In this weekend's Barron's Magazine Sandra Ward interviewed Charles Maxwell, Senior oil analyst with Weeden & Co. for the article Oil Prices: A Pause, Then Up (subscription required).
Where are oil prices headed?
We are now getting a reaction to the higher oil prices. It is translating into slower economic growth and, of course, it is allied with a rise in interest rates. Don't think that it is just that rising oil prices equal lower economic growth. It is a question of rising oil prices and less liquidity and higher rates that's a triple threat. The bottom could be in the high 40s, though that wouldn't be sustainable. On a yearly average, we will stay in the 60s, but we'll spend a lot of time in the 50s. Then they'll start up again in 2008-2009 and go up for some time. When we get to 130 or 150 there will be another pullback.
How do you get to those numbers?
In 1930 we found 10 billion new barrels of oil in the world and we used 1.5 billion. We reached a peak in 1964 when we found 48 billion barrels and used approximately 12 billion. In 1988, we found 23 billion barrels and used 23 billion barrels. That was the crossover when we started finding less than we were using. In 2005, we found about 5 billion to 6 billion and we used 30 billion. These numbers are just overwhelming.
In the article, a graph titled West Texas Intermediate Crude shows forecasted oil prices. In 2010, the forecast is $85; 2015, $180; and 2020, $300 per barrel. While I am bullish on oil prices, I am not sure I am that bullish. As prices climb, there will be a response. A key point to remember is that prices can only climb as high as consumers can afford to pay. At $300 per barrel, oil will be priced beyond many consumers' reach.
Having said that, I must admit I thought when prices originally went beyond $60 per barrel the consumers' reach. I was wrong. But at some point, the cost of oil will simply be too high for consumers. So I am cautious when the price forecast gets much above $100 per barrel.

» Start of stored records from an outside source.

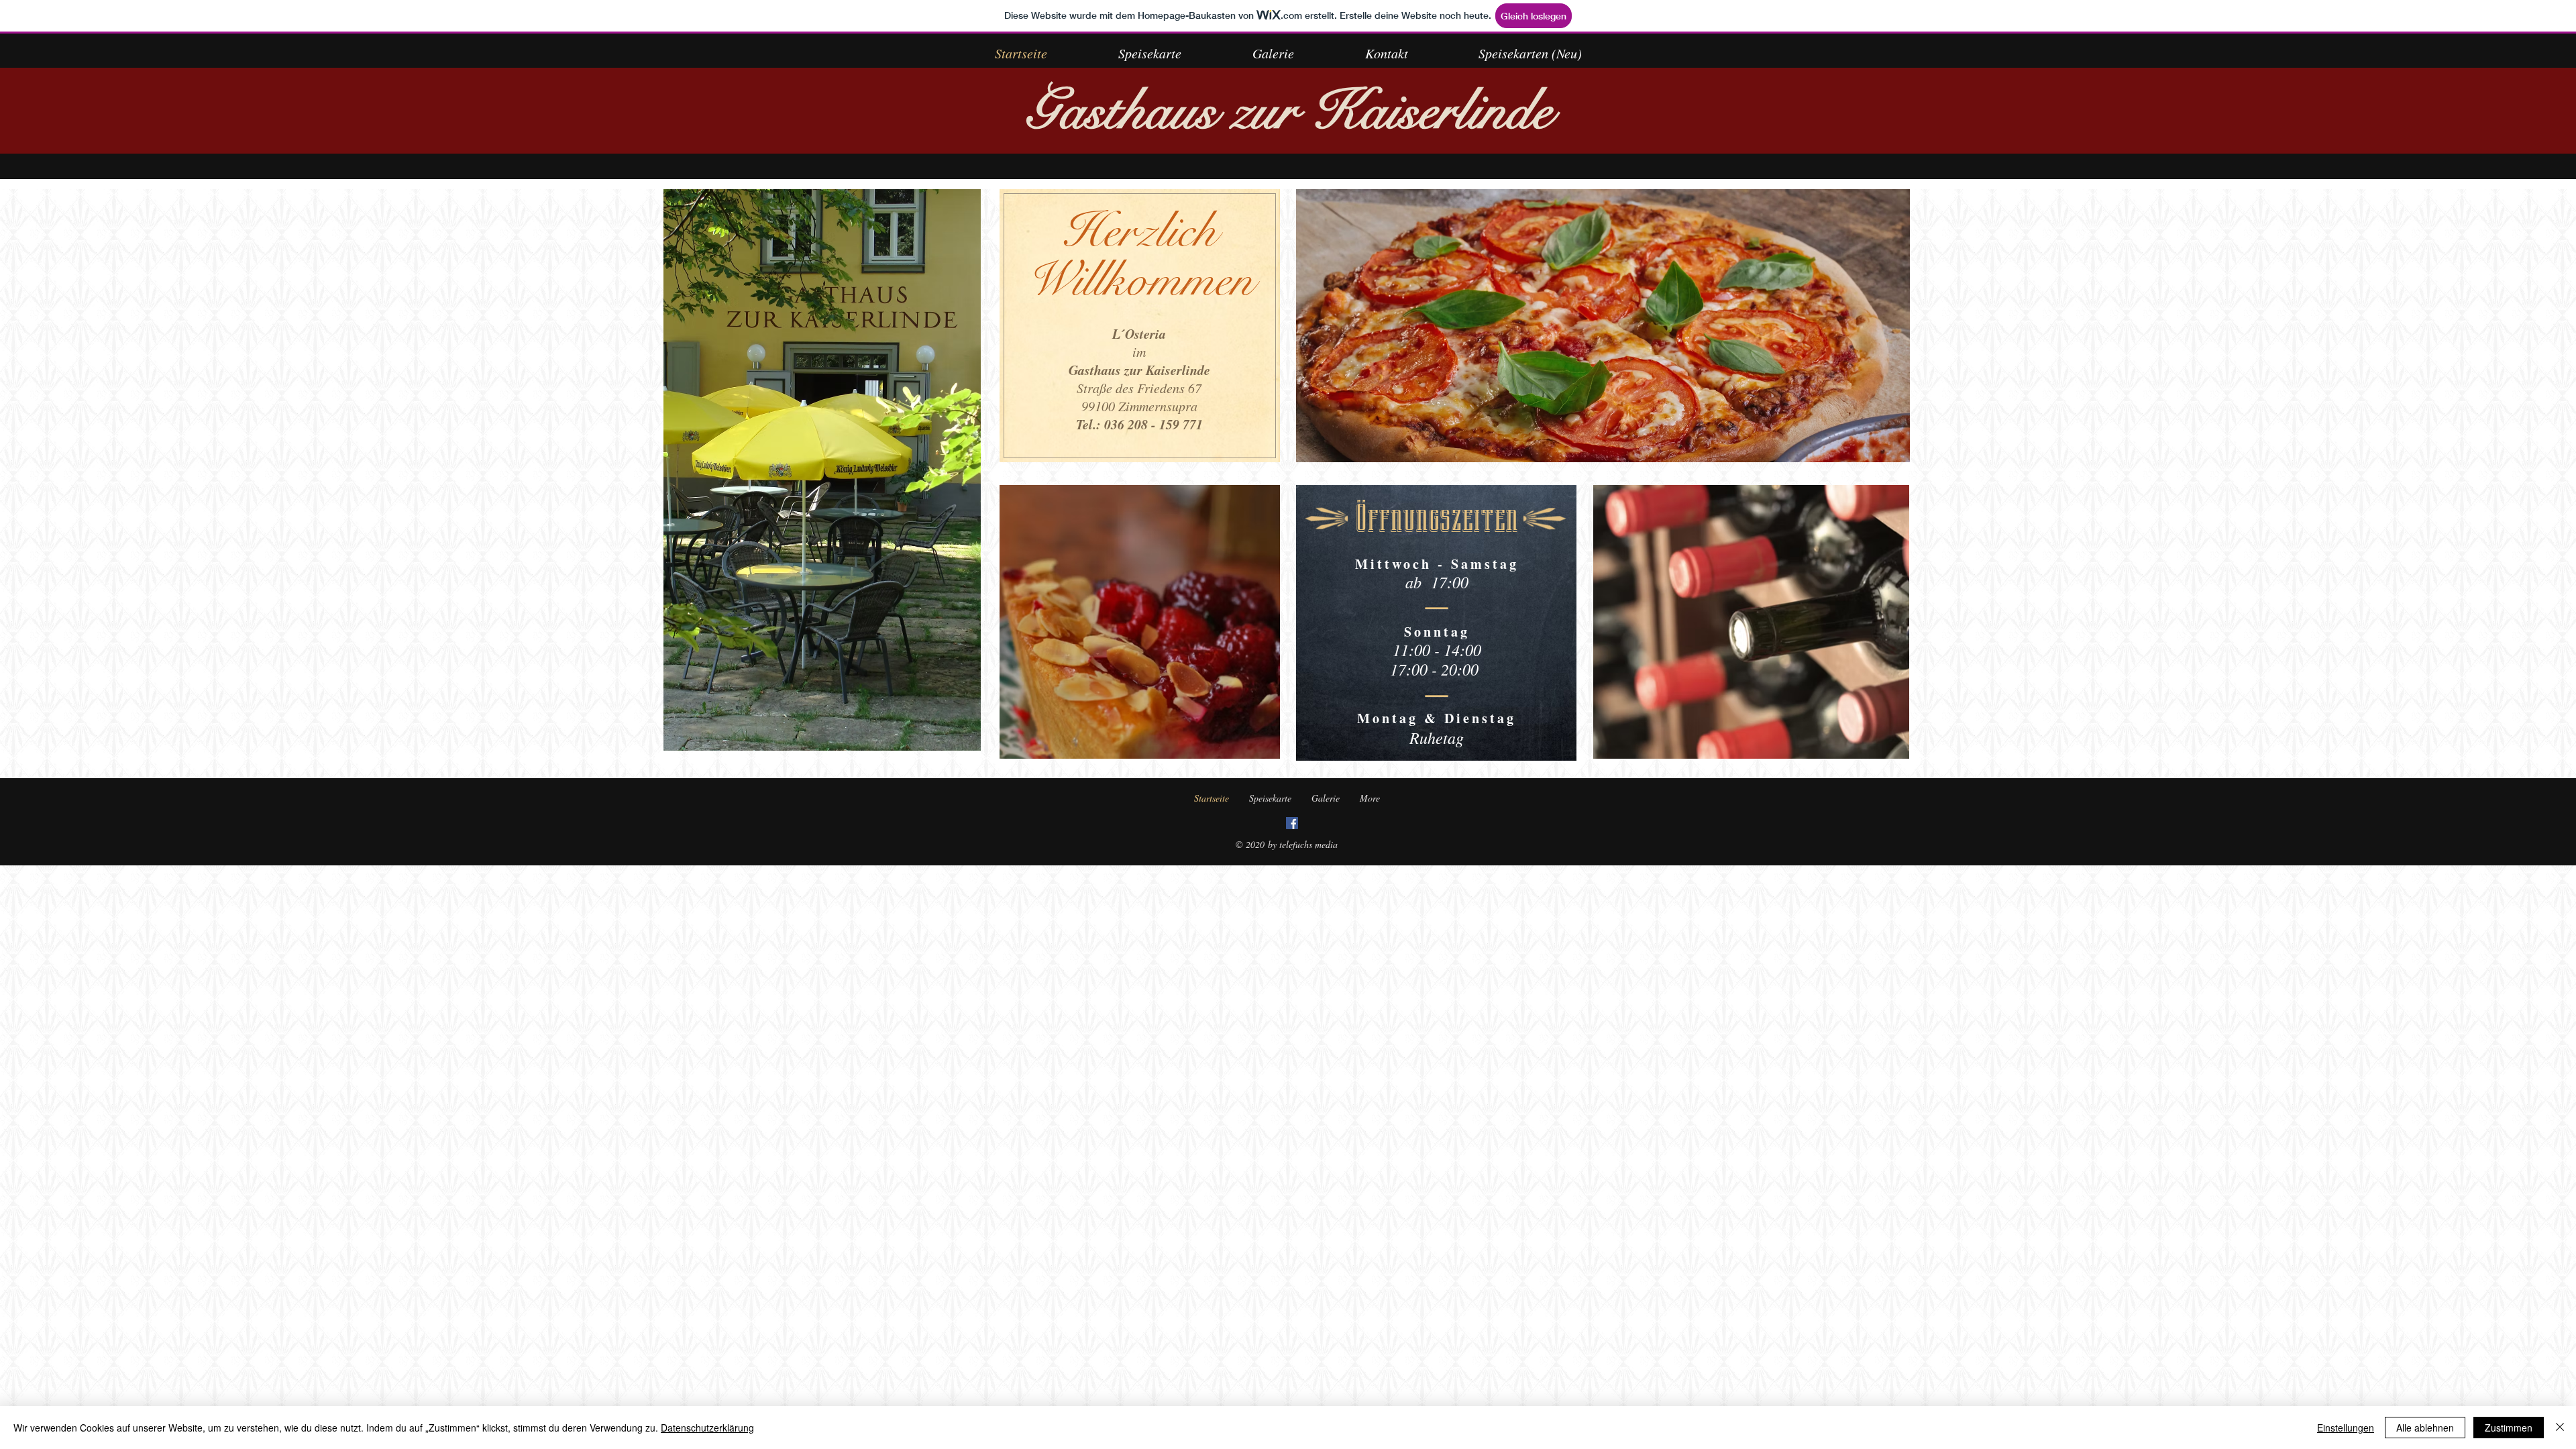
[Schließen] (2560, 1427)
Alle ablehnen (2425, 1427)
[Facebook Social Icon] (1292, 823)
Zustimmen (2508, 1427)
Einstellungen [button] (2345, 1427)
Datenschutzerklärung (707, 1427)
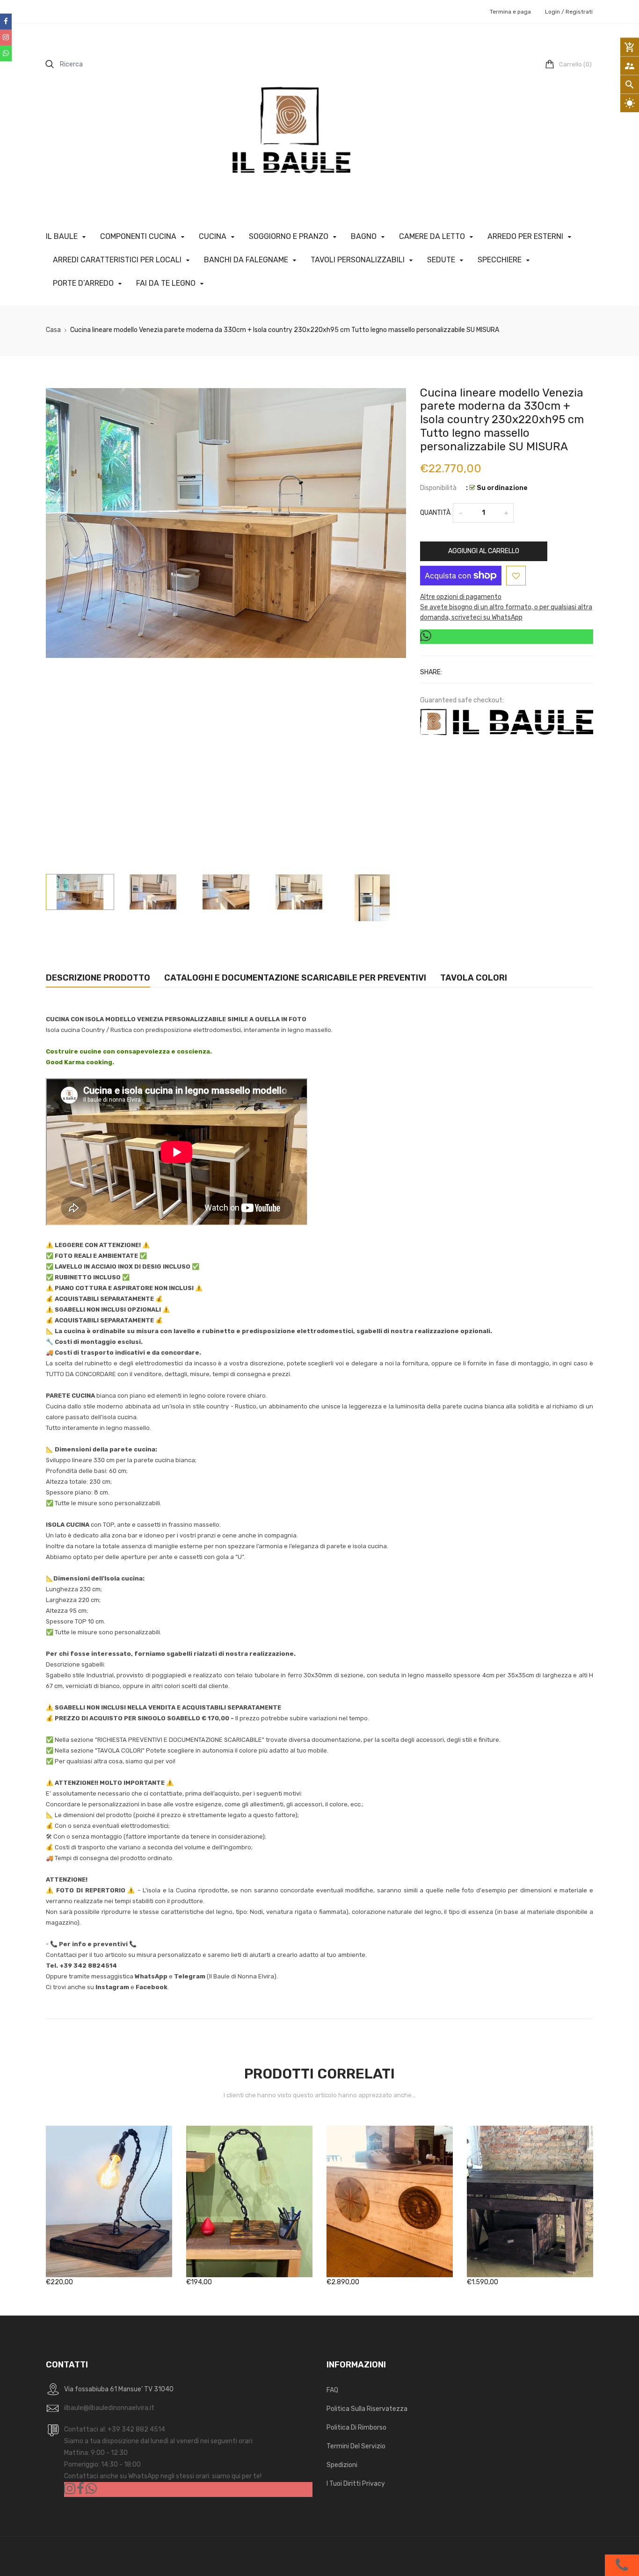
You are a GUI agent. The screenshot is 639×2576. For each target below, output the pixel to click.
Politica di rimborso (356, 2428)
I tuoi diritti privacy (356, 2484)
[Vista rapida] (123, 2231)
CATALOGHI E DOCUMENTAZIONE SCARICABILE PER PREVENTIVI (295, 978)
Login (552, 11)
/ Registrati (576, 11)
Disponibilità (438, 488)
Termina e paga (510, 11)
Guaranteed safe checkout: (462, 700)
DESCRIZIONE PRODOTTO (98, 978)
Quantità (435, 513)
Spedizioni (342, 2465)
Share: (431, 672)
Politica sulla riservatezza (367, 2409)
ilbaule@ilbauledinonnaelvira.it (109, 2408)
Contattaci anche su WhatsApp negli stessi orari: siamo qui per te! (162, 2476)
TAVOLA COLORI (473, 978)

As stated, I am bullish on high energy prices and do think higher energy prices will persist. According to an online Wall Street Journal article OPEC to Hold Emergency Meeting (subscription required), OPEC will hold an emergency meeting on October 19th to discuss oil production cuts. OPEC must believe that higher oil prices are here to stay if they want to defend a $60 price level.
Late Saturday, an official from the United Arab Emirates oil ministry said he had received a fax from the OPEC president inviting all OPEC energy ministers to Qatar's capital for a meeting. A U.A.E. official, whose minister is one of the few in OPEC to have remained silent since talks of output cuts emerged, said discussions were continuing in the run-up to the meeting.
"Consultations continue between member countries," the oil ministry official said. The U.A.E. has yet to decide whether or not it will cut production. "We have not agreed a cut in our production yet," the official said.
OPEC ministers have become increasingly concerned in recent weeks over a sharp decline in crude oil prices, from highs of $78 a barrel in July to below $60 last week.
The energy story should be an interesting one. Many people and organizations do not believe that higher energy prices will persist and do believe that the commodities bubble has burst. Others, like myself, believe that commodity cycles take a long time to play out because of the significant amount of time to bring production to the market. The energy story, because of its vital importance to everyone, will be very interesting to follow.